→ **Task directions**
In the records below, count each line where the word "will" appears, and reply with that number only.

→ **Entries supplied**
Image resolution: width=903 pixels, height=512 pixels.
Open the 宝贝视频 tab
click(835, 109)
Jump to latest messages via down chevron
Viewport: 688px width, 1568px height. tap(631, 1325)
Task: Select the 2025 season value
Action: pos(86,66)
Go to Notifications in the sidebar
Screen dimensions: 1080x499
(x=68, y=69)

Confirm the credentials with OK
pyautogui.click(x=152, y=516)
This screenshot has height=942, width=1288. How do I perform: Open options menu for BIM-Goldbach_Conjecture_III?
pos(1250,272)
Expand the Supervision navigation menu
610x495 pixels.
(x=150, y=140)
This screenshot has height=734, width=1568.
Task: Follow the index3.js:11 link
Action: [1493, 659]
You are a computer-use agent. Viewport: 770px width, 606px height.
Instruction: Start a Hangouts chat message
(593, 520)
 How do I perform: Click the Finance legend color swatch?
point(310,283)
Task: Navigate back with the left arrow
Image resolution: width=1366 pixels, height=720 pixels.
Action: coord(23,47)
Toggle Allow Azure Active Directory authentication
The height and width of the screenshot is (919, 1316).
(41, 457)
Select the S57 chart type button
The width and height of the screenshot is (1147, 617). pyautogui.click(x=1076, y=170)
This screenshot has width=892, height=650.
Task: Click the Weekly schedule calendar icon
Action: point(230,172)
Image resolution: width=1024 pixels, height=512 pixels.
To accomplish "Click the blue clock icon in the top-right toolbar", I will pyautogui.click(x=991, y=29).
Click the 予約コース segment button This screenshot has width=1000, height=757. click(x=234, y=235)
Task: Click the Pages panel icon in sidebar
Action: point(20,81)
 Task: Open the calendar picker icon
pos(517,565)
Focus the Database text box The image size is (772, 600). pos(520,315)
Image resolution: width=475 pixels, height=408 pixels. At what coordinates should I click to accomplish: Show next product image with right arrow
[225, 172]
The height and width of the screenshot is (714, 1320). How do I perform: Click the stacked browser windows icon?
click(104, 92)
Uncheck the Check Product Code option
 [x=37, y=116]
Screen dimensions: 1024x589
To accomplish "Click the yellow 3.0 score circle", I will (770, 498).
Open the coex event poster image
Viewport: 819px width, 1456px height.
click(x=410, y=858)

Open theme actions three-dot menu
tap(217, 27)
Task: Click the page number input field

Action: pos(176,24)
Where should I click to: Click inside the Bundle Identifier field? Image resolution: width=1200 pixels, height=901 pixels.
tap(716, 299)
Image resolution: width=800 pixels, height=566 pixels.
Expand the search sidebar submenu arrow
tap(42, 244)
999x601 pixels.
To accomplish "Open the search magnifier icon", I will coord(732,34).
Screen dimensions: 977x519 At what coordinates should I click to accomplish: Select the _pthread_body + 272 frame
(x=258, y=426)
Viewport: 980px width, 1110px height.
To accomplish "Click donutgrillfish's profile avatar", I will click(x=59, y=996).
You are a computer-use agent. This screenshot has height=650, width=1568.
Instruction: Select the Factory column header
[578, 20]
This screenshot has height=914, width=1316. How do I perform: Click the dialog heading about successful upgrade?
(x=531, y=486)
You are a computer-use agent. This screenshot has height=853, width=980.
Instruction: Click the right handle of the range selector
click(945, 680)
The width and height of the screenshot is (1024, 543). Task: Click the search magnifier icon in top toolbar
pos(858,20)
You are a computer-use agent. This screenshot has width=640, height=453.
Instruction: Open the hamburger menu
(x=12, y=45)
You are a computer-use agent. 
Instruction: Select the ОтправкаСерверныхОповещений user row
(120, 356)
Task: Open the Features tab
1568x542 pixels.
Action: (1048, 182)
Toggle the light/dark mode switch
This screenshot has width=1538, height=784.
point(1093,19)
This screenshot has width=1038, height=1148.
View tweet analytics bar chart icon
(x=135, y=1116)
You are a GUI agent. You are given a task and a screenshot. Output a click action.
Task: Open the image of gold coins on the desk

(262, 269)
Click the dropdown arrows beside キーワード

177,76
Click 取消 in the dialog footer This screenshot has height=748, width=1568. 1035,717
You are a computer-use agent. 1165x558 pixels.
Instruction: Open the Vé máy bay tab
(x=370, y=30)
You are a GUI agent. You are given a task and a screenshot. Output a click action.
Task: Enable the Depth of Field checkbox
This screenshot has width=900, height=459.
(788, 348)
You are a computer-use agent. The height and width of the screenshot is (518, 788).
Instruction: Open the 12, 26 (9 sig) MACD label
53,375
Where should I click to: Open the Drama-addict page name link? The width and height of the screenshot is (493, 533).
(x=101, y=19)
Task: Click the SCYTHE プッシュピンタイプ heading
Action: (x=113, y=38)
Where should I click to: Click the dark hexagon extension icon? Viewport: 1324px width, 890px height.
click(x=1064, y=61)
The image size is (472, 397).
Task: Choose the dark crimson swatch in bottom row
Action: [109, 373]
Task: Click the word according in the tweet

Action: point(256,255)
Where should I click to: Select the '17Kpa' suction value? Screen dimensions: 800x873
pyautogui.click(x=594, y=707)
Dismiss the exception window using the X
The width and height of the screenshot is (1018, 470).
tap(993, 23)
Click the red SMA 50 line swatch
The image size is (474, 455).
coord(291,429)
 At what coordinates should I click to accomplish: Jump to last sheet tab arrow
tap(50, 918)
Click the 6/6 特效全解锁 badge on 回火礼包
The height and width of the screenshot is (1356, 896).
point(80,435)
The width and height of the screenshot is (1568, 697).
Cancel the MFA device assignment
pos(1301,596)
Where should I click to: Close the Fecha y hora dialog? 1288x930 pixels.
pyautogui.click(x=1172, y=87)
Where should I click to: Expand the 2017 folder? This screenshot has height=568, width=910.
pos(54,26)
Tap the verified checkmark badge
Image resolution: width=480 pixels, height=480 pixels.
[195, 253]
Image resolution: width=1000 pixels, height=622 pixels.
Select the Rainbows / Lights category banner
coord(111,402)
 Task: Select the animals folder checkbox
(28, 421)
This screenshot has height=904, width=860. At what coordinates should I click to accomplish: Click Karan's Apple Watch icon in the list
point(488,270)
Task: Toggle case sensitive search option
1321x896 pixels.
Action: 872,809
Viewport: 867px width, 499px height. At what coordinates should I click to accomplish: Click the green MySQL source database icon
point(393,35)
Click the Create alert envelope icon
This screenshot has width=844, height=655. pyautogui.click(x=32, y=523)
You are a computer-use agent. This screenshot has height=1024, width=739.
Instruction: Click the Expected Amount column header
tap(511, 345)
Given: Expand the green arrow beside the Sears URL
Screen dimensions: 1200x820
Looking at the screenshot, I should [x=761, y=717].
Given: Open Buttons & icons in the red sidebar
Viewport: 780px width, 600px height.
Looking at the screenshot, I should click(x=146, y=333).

→ **Finished exercise**
4